Can you explain further what you mean, please?   Very specifically, who is saying that women (or teen girls) should be objectified and there is something wrong with them being sexually active?   I'm not sure who you are referring to in 'this thread'. 

 

Who, exactly, do you say is saying this?

 

post #23 of 103

Interesting thread. I agree with a lot of what Annie Mac said upthread re the article coming from a very shame-based place. Obviously, each family has their own morals and ethics, and should raise their children according to what they feel is right. It's going to be tough to objectively discuss the issue when we come from different places regarding the role of sexuality in a young woman's life. 

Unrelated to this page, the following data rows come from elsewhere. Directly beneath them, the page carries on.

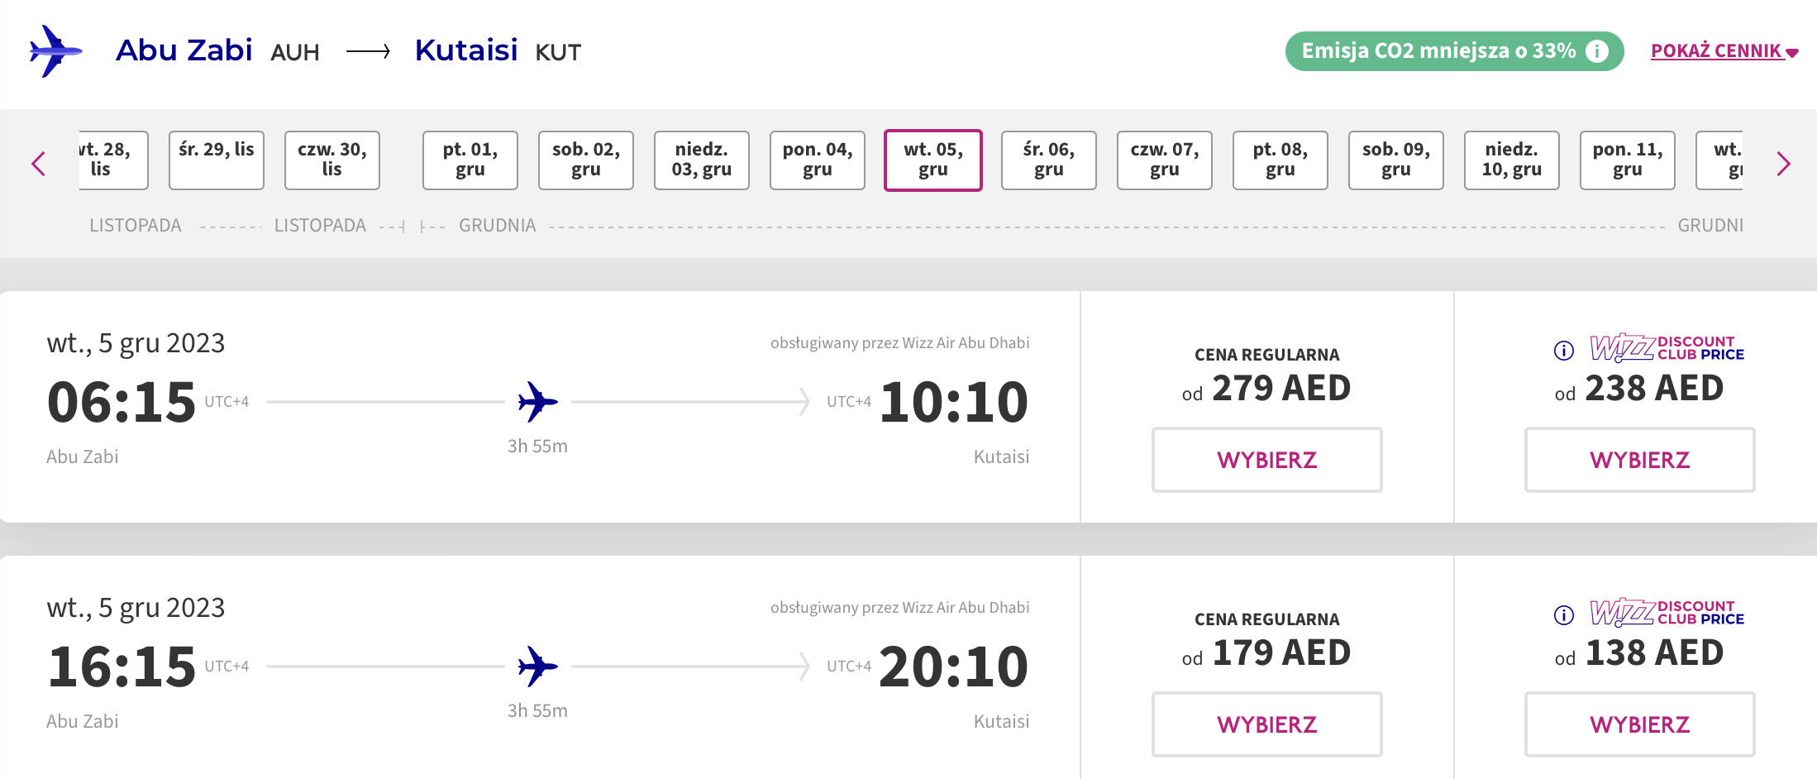Select date tab śr. 06, gru

point(1049,160)
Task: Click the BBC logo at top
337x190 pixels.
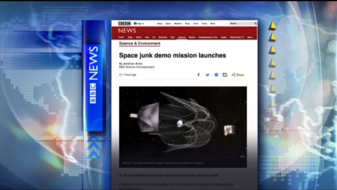Action: [124, 24]
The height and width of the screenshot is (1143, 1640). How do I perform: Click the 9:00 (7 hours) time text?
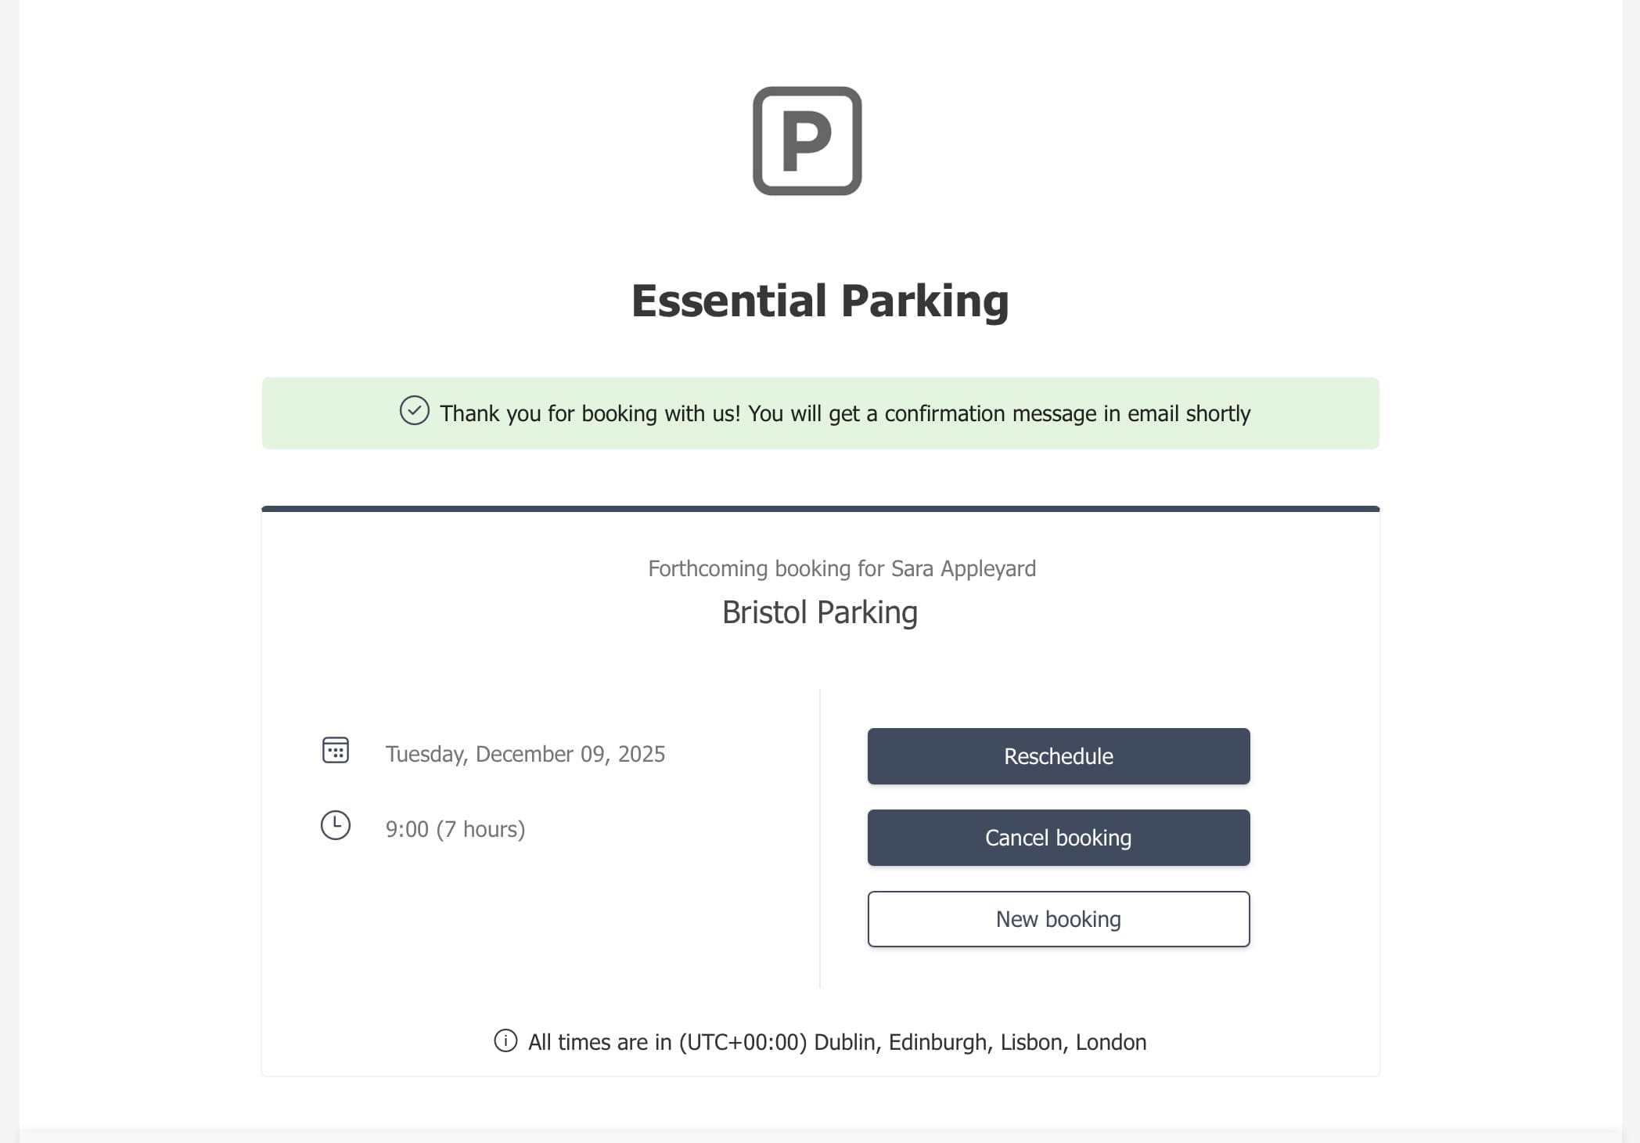(455, 829)
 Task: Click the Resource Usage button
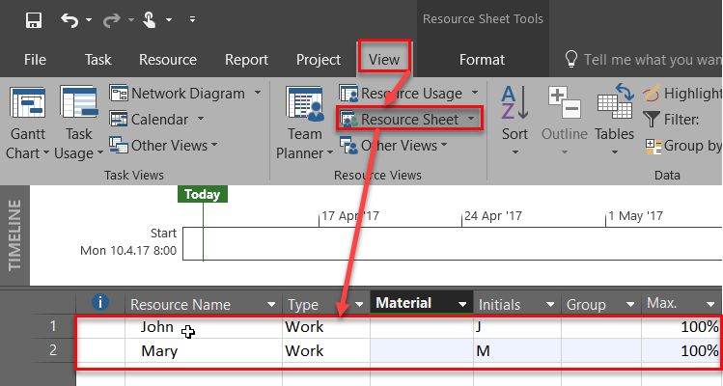click(x=410, y=94)
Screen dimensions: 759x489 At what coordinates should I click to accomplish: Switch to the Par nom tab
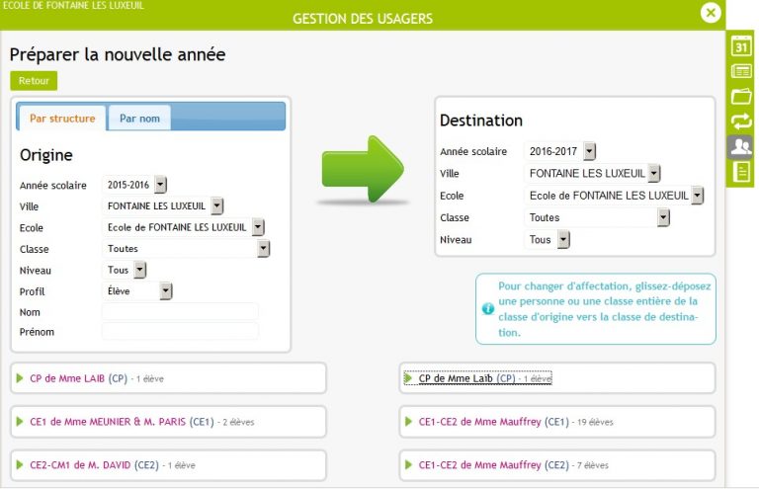pyautogui.click(x=139, y=118)
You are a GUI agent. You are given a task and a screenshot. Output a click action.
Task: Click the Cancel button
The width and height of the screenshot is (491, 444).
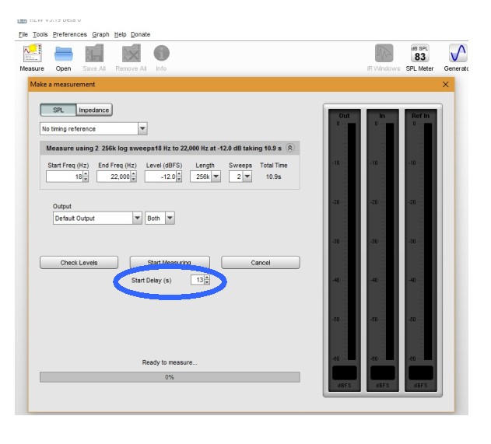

From my perspective, our culture is a mess. Women are still regarded as sex objects, even if it's through the lens of "empowerment." Should a girl be able to wear whatever she wants (and to have sex, if she's emotionally ready) and not be shamed as a "slut?" Absolutely. But I think our society as a whole isn't supportive. For that reason, I actively encourage my young teen to dress modestly. 

 

It is possible to reject the whole Disney machine and the clothes that go along with it from a young age. When we buy from stores, I shop for my toddler a lot in the boy's section. She lives in overalls, as did my older dd. If we don't buy the "diva in training" or princessy stuff, they'll stop making it. My 13 year old prefers thrift stores, and likes a more eclectic look - but I have it easy in that department as she's not very susceptible to peer pressure.

I think it really helps too to remember that although society sees women a certain way, we are our daughters' best and most prominent role models. How do we portray ourselves as women? Are we overly concerned with our looks, with outward sexual attractiveness to men, with being "hot?" I hope that I am acting as a good example for my girls by liking how I look without makeup or sexy clothes. I know they may want to experiment with different looks, especially in the teens, and with the new and exciting power of sexuality that comes with puberty. But hopefully they'll come back to what they learned at home.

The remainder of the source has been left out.